Background: The indolent (follicular, marginal zone and mantle cell) lymphomas tend to recur with decreasing intervals of remission after standard chemotherapy. New modalities of treatment are necessary. Vorinostat (SAHA) is an orally administered hydroxamic acid histone deacetylase inhibitor with activity against class I and II deacetylases with preclinical and clinical activity against various forms of lymphoma.

Methods: We report the results of a phase II study of oral vorinostat in patients with relapsed or refractory (to chemotherapy and/or rituximab) follicular, marginal zone, or mantle cell lymphoma. Vorinostat is given at 200 mg PO twice daily for 14 consecutive days on a 21 day cycle. CT scanning and/or FDG-PET are performed after every three cycles, as is marrow biopsy for those with marrow involvement at time of entry into study. Patients may have received up to four prior chemotherapy regimens including tositumomab or ibritumomab; previous transplant is allowed.
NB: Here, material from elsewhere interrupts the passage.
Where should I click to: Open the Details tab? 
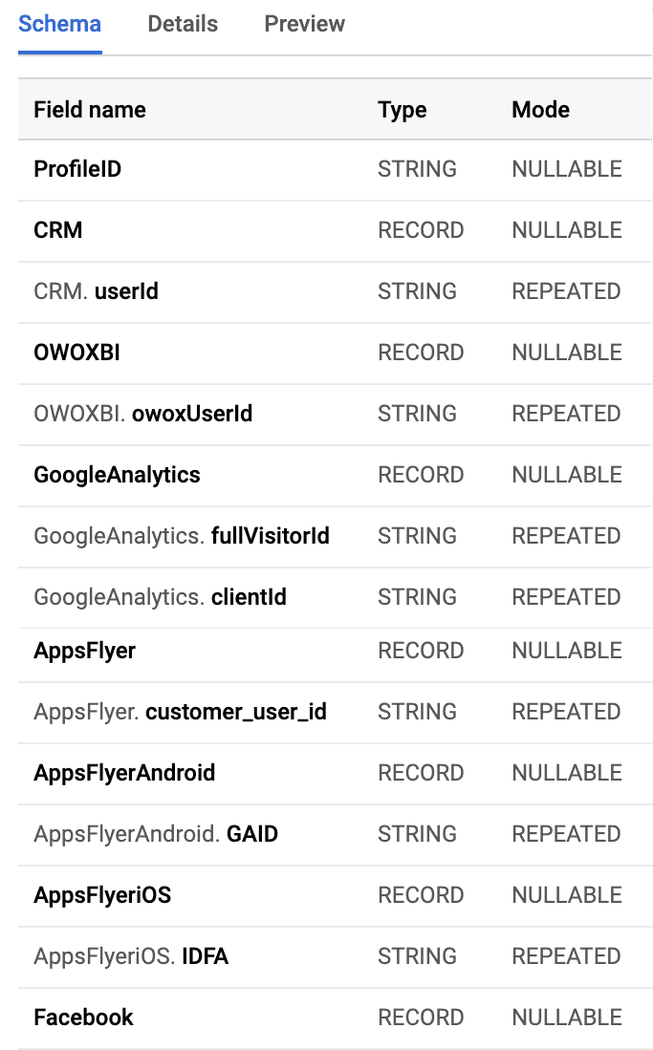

Results: 37 patients (14 female, 23 male) were accrued (2 ineligible patient due to wrong histology are excluded from the analysis). The median age for evaluable patients at treatment was 65 (32–79) years. Histologies represented: follicular lymphoma (FL)-20, mantle cell (MC)-8, marginal zone (MZL)- 7. Treatment was well tolerated. Grade 3–4 toxicities possibly attributable to study drug were thrombocytopenia, neutropenia, anemia, diarrhea, anorexia, myalgia, hypokalemia, hypophosphatemia, thrombus (1 patient) and fatigue. 18 patients were taken off study due to progression. Three pts came off study due to toxicities (fatigue and diarrhea after 10 cycles, diarrhea and dizziness after 2 cycles, DVT after 5 cycles), 1 stopped therapy due to intercurrent illness, 1 came off for alternate therapy. By the current Cheson criteria, 6 patients achieved complete remission (CR), and 4 patients achieved partial remission (PR), for an overall response rate (CR+PR) of 29%. By histology, 10 formal responses were seen in patients with follicular (8) or marginal zone lymphoma (2), thus for patients with FL and MZL the response rate is 37%, whereas no responses were seen in mantle cell lymphoma. Two patients with PR as best response subsequently progressed (one at 6 months, one after 16 months), the other two remain on therapy. One CR was achieved after 2 years of stable disease on therapy. At a median follow up of 12 months, median progression-free survival for the 35 eligible patients is 7 months; 5 patients are progression-free for more than 18 months. Eleven patients remain on therapy.

Conclusions: The histone deacetylase inhibitor vorinostat is well tolerated over long durations of therapy, and shows promising activity (10 CR+PR out of 27 patients) against relapsed/refractory follicular and marginal zone lymphoma.

Disclosures: Kirschbaum:Merck: Research Funding, Speakers Bureau. Zain:Merck: Speakers Bureau. Gandara:Merck: Speakers Bureau. Off Label Use: Vorinostat, not FDA approved for use in indolent lymphoma.

Support: NCI U01-CA062505 and N01-CM-62209.